The findings of this study align with previous research that has emphasized the importance of selecting appropriate performance metrics to evaluate algorithms’ effectiveness in detecting rare events. Moreover, the study contributes to the literature by demonstrating that the MLP approach is well-suited for recognizing heavy rainfall events in the Pangani River Basin. The research provides valuable insights into the potential of machine learning algorithms in identifying heavy rainfall events, enabling policymakers to take proactive measures in flood management and control. To the government of Tanzania, the study recommends that the ministry responsible for monitoring flood and water levels in rivers and other water bodies should collect water level data with respect to weather parameters. This will enable the replication of the developed model in other rivers and assist in future studies in similar areas.

Overall, these models have potential applications in various fields that require accurate predictions of rare events, such as climate prediction, disaster management, and risk assessment. However, further research is needed to explore the models’ performance in different settings and under different conditions, such as changes in climate patterns and data sources.

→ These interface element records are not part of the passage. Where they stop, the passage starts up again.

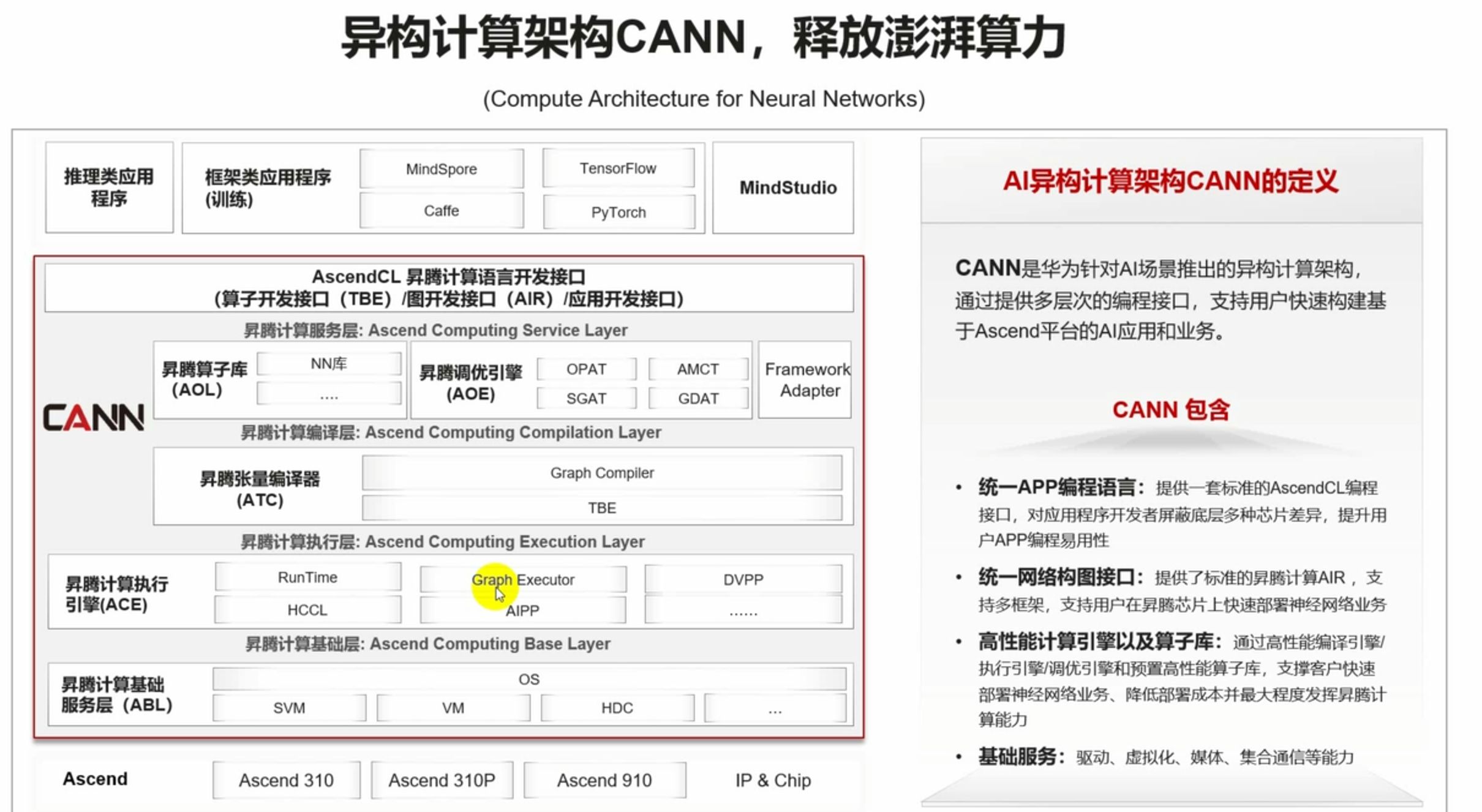Click the TensorFlow framework box
Image resolution: width=1482 pixels, height=812 pixels.
618,168
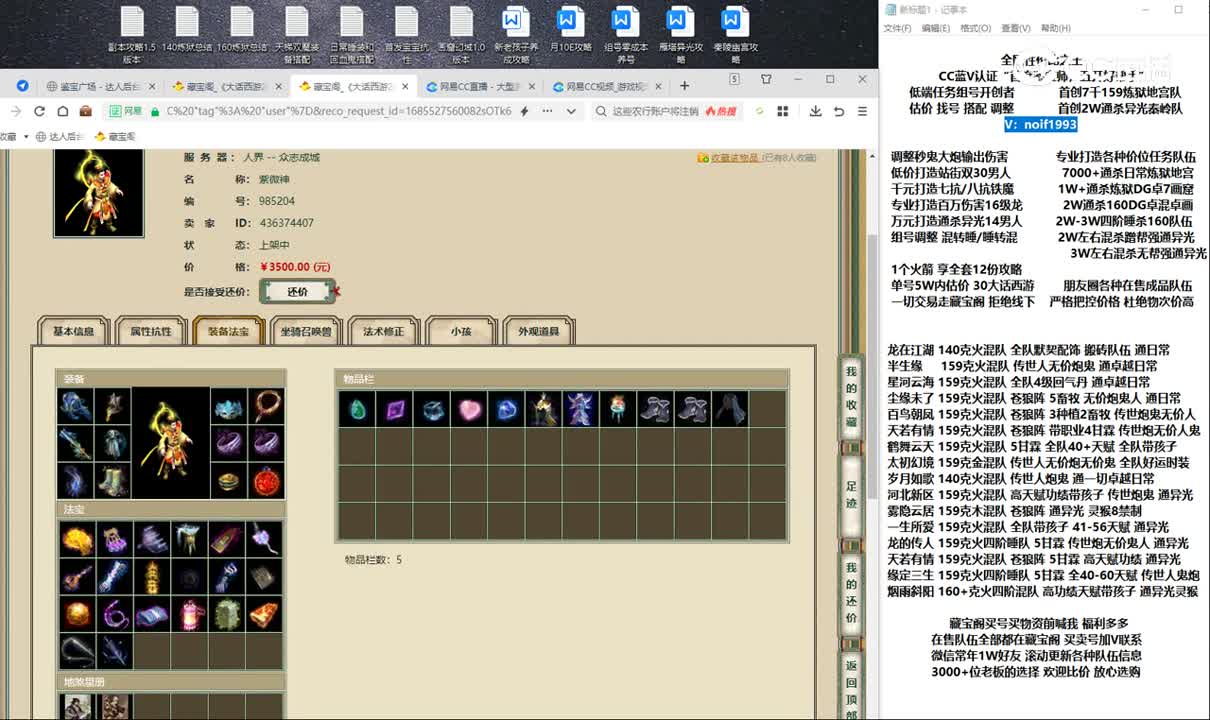
Task: Click the downloads arrow icon in toolbar
Action: [x=816, y=112]
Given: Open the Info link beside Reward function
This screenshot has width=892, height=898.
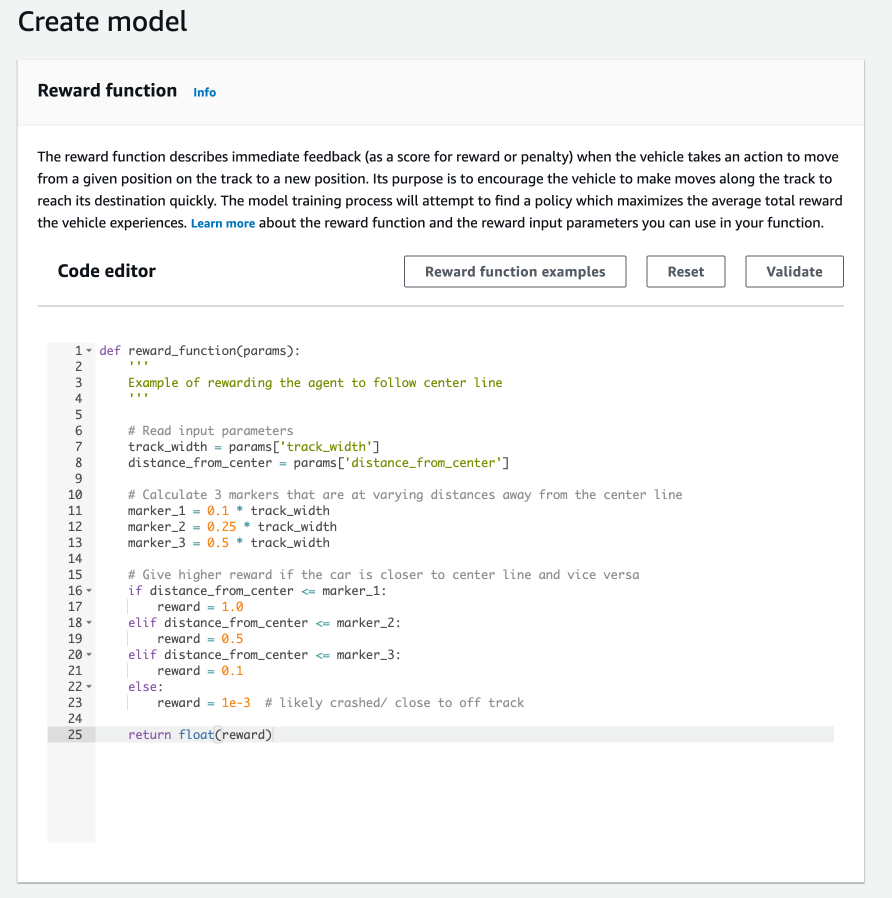Looking at the screenshot, I should [x=204, y=92].
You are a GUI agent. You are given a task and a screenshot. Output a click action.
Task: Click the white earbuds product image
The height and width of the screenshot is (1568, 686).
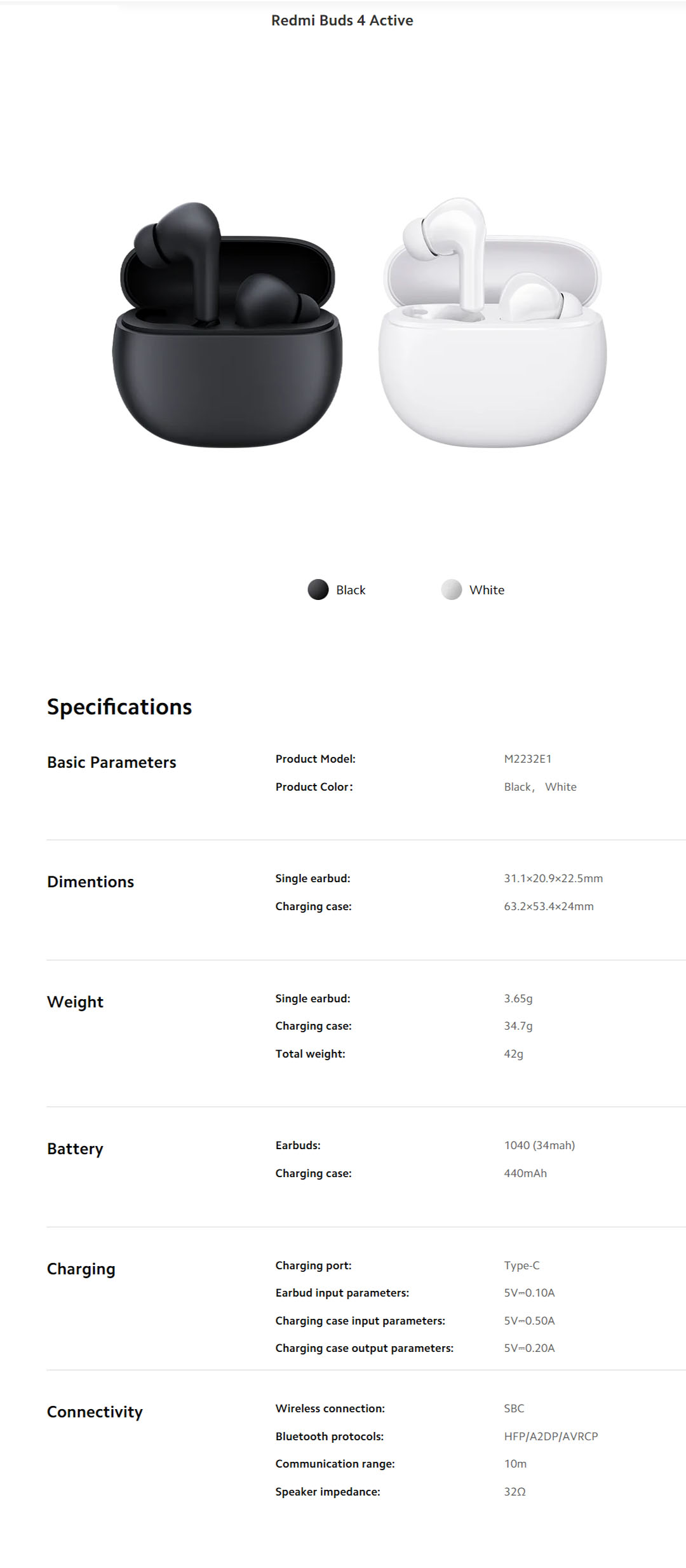[x=492, y=323]
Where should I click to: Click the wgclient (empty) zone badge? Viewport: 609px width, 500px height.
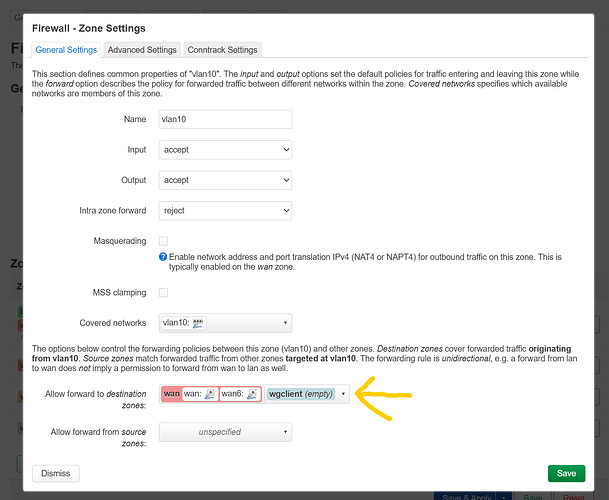pos(300,394)
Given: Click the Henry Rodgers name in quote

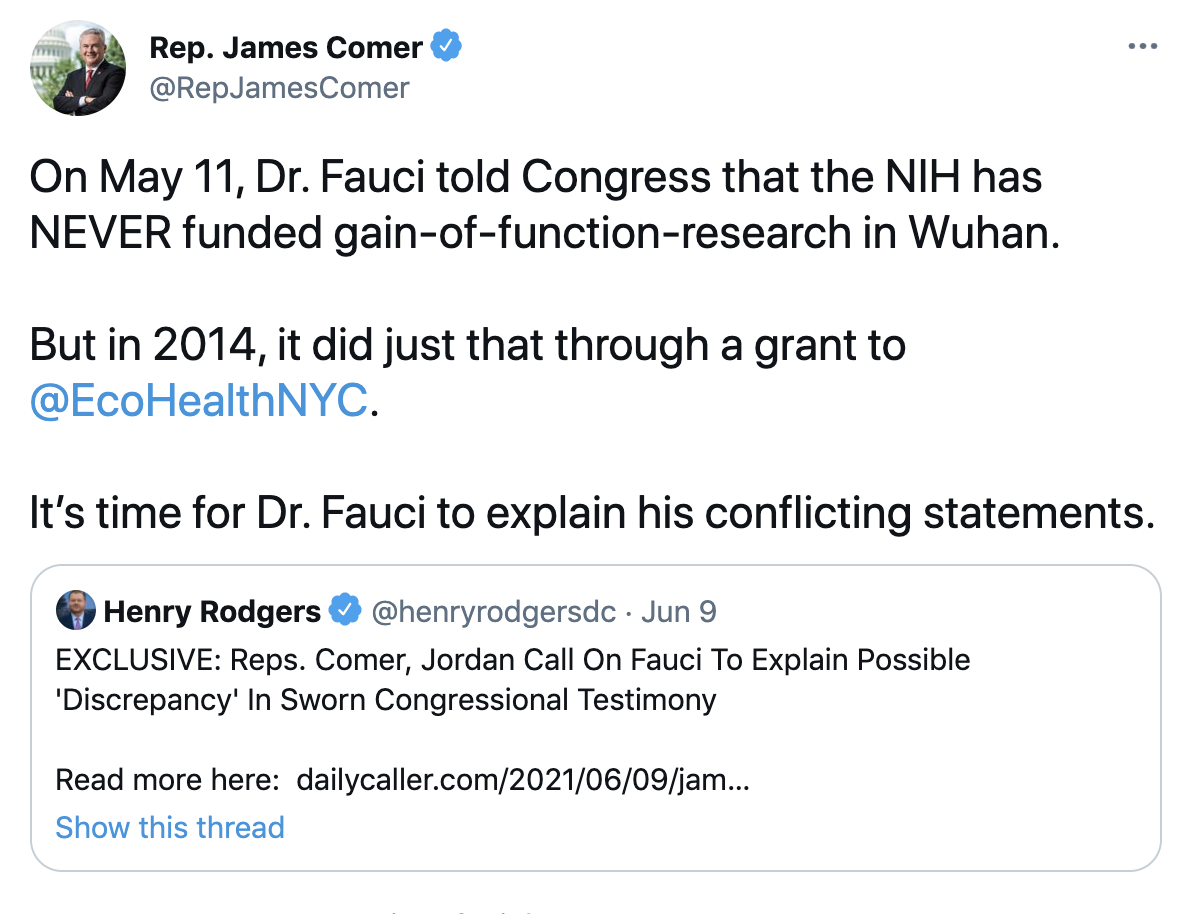Looking at the screenshot, I should (212, 611).
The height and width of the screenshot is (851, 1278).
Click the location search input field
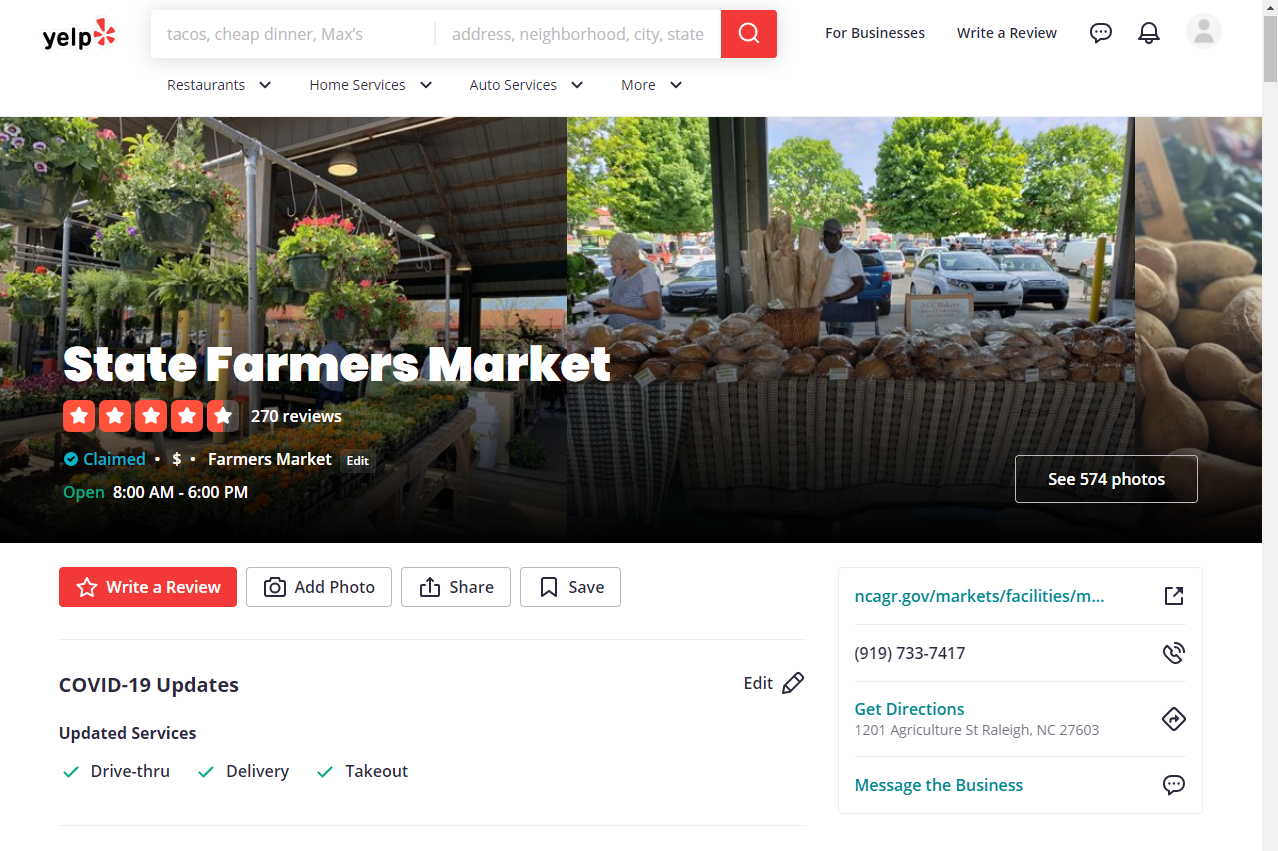pyautogui.click(x=578, y=34)
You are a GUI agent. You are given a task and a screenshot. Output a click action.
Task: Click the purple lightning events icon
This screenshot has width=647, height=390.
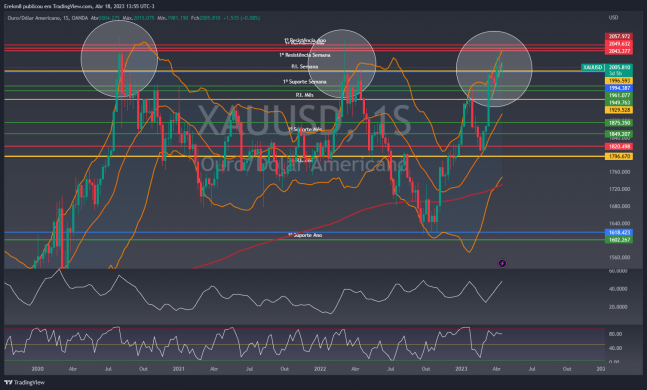(502, 263)
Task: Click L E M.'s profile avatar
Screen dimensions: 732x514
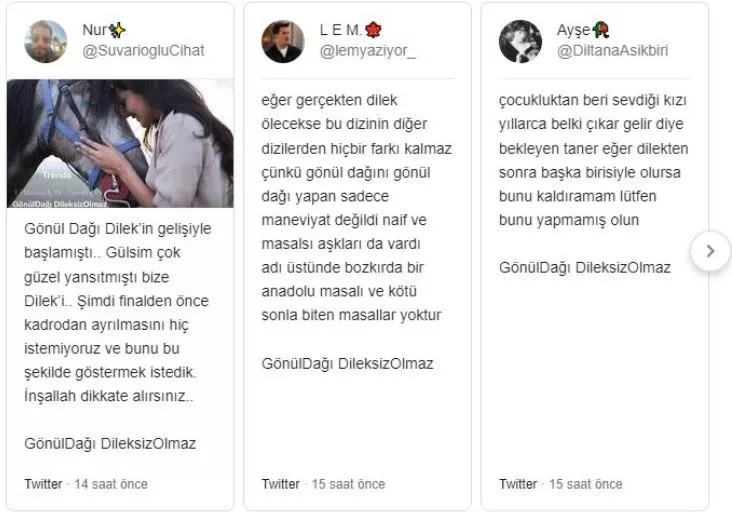Action: pyautogui.click(x=282, y=41)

Future research could also focus on developing more robust models that can handle highly imbalanced data sets and improving feature engineering techniques to enhance model performance. Additionally, ensemble techniques and meta-learning approaches could be explored to improve the models’ generalization and transfer learning abilities. Overall, the study provides insights into the potential of machine learning algorithms in predicting rare events and highlights the need for further research to develop more accurate and robust models.